La Blanche Hermine, composée par Gilles Servat en 1970, est un hymne en l’honneur de l’identité bretonne. Elle appelle à la lutte armée contre les Français, considérés comme des oppresseurs. Le signe du ralliement est l’hermine, emblème héraldique de la Bretagne et dont les caractéristiques (blancheur, symbole en forme de croix) et l’histoire (blason du duché de Bretagne, indépendant) font un symbole de pureté et d’intégrité culturelle, mais aussi d’indépendance.

Le texte de la chanson fait allusion à divers moments de l’histoire de la Bretagne : les citadelles de Clisson et de Fougères ont été utilisées lors des guerres féodales opposant Bretons et Français autour du XVème siècle, tandis que les paysans qui se lancent dans une guerre d’embuscades semblent plutôt se référer à la Chouannerie pendant la Révolution. On y retrouve encore d’autres détails de la culture bretonne comme la mouette et les marins, l’ajonc ou les bocages.

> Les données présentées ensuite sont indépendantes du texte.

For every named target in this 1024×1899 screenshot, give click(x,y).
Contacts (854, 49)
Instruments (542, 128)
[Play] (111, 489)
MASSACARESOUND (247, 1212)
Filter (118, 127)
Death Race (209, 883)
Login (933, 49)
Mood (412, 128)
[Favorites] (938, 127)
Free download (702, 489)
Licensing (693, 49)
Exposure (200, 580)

Cette chanson est un hymne à la sauvegarde du patrimoine breton, et est à présent très profondément ancré en Bretagne dont il est s’est imposé comme hymne non officiel, mais sa célébrité la fait sortir du simple cadre régional et indépendantiste. L’intention revendicatrice de l’auteur est souvent édulcorée voire oubliée, comme le montre la substitution très courante de « la guerre aux Francs » par « la guerre au front« . Son rythme entraînant l’a par ailleurs fait rentrer dans le répertoire des chants de marche militaires, au point que la Blanche Hermine est couramment considérée autant comme un chant militaire que comme un chant breton.